Overview
This lecture explains the chi-square (χ²) test, a statistical method used to determine whether differences between observed and expected data are due to chance or an experimental variable. The lesson uses coin and dice examples to illustrate the process.
What is a Chi-Square Test? What Does It Tell You?
- The chi-square (χ²) test is a statistical method for comparing observed data (what you actually measure) to expected data (what you predict based on probability).
- It helps you decide if the differences between observed and expected results are simply due to random chance or if they are likely caused by a variable you are testing.
- The test is especially important in science for analyzing experimental results and determining statistical significance.
What is a Null Hypothesis?
- The null hypothesis is a statement that there is no statistically significant difference between the observed and expected values.
- In other words, it assumes that any variation in the data is due to random chance, not because of the variable being tested.
- The chi-square test is used to decide whether to accept or reject the null hypothesis based on the data.
Key Elements of the Chi-Square Test
- Observed values (O): The actual counts or results collected from an experiment.
- Expected values (E): The predicted counts based on probability, calculated before the experiment.
- The chi-square formula: χ² = Σ[(O – E)² / E], where you sum this calculation for each category or outcome.
- Developed by Carl Pearson in the early 1900s.
Degrees of Freedom and Critical Values
- Degrees of freedom (df): Calculated as the number of possible outcomes minus one (df = outcomes – 1). For example, with two outcomes (heads/tails), df = 1.
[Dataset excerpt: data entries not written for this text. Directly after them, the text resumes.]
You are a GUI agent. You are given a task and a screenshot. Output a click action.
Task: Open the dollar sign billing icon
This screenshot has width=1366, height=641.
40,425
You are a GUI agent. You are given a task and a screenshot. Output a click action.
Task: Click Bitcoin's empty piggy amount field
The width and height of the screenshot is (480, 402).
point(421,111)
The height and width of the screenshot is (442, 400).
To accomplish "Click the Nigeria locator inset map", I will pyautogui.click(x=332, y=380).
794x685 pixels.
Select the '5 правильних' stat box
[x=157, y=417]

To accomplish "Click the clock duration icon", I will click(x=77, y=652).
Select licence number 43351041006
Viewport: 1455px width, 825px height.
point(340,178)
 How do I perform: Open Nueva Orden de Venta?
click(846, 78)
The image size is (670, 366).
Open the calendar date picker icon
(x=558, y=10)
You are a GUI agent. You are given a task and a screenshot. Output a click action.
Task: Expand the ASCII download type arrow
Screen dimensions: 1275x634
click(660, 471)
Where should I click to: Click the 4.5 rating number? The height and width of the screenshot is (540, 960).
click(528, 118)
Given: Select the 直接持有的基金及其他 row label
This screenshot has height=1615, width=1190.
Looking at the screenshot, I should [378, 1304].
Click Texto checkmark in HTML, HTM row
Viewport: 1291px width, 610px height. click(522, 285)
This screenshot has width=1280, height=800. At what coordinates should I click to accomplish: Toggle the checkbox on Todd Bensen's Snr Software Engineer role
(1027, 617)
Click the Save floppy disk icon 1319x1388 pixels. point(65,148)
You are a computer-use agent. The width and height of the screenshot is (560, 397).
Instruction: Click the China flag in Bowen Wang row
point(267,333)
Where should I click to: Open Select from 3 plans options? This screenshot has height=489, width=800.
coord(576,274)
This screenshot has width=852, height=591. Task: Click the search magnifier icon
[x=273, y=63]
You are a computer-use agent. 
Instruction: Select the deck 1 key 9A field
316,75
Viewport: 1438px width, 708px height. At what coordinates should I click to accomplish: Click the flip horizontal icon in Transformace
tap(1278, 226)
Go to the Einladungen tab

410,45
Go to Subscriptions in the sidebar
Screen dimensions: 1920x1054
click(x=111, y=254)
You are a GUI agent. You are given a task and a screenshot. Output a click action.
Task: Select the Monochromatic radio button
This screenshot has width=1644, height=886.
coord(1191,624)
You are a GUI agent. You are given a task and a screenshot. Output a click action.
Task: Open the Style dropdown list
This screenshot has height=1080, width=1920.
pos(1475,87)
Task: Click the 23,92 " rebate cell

- Critical value: A threshold from the chi-square table that your calculated χ² value is compared to. It determines if your results are statistically significant.
- Scientists almost always use a p-value of 0.05 (5% significance level), which corresponds to the 0.05 column in the chi-square table.
What If Your Chi-Squared Value is Greater or Less Than the Critical Value?
- If χ² is GREATER than the critical value:
- You reject the null hypothesis.
- This means the difference between observed and expected values is statistically significant and likely not due to chance. There may be another factor affecting the results.
- If χ² is LESS than the critical value:
- You accept (fail to reject) the null hypothesis.
- This means there is no statistically significant difference between observed and expected values; any variation is likely due to chance.
Example: Coin Flip
- Expected outcome: Flipping 50 coins should give 25 heads and 25 tails.
- Observed outcome: For example, 28 heads and 22 tails.
- Calculate χ²: [(28–25)²/25] + [(22–25)²/25] = (9/25) + (9/25) = 18/25 = 0.72.
- Degrees of freedom: 2 outcomes – 1 = 1.
- Critical value (df = 1, p = 0.05): 3.841.
- Since 0.72 < 3.841, accept the null hypothesis (no significant difference).
Example: Dice Roll
- Expected outcome: Rolling 36 dice, expect 6 of each number (1–6).
- Observed values: Count how many times each number appears.
- Calculate χ² for each outcome and sum.
- Degrees of freedom: 6 outcomes – 1 = 5.
- Critical value (df = 5, p = 0.05): 11.07.
- If calculated χ² < 11.07, accept the null hypothesis.
Practice Problem: Pill Bugs
- With 10 pill bugs, the expected distribution is 5 in wet and 5 in dry.
- Use the chi-square test to compare observed and expected values and determine if the difference is statistically significant.
Key Terms & Definitions
- Chi-square (χ²) test: A statistical method to compare observed and expected data and assess significance.
- Observed value (O): Actual data collected from an experiment.
- Expected value (E): Predicted data based on probability.
- Null hypothesis: Statement that there is no significant difference between observed and expected values.
- Degrees of freedom (df): Number of outcomes minus one.
- Critical value: Threshold from a chi-square table used to accept or reject the null hypothesis.
- p-value (0.05): The probability level used to determine statistical significance (5%).
Action Items / Next Steps
- Apply the chi-square test to the pill bug example to see if the results are statistically significant.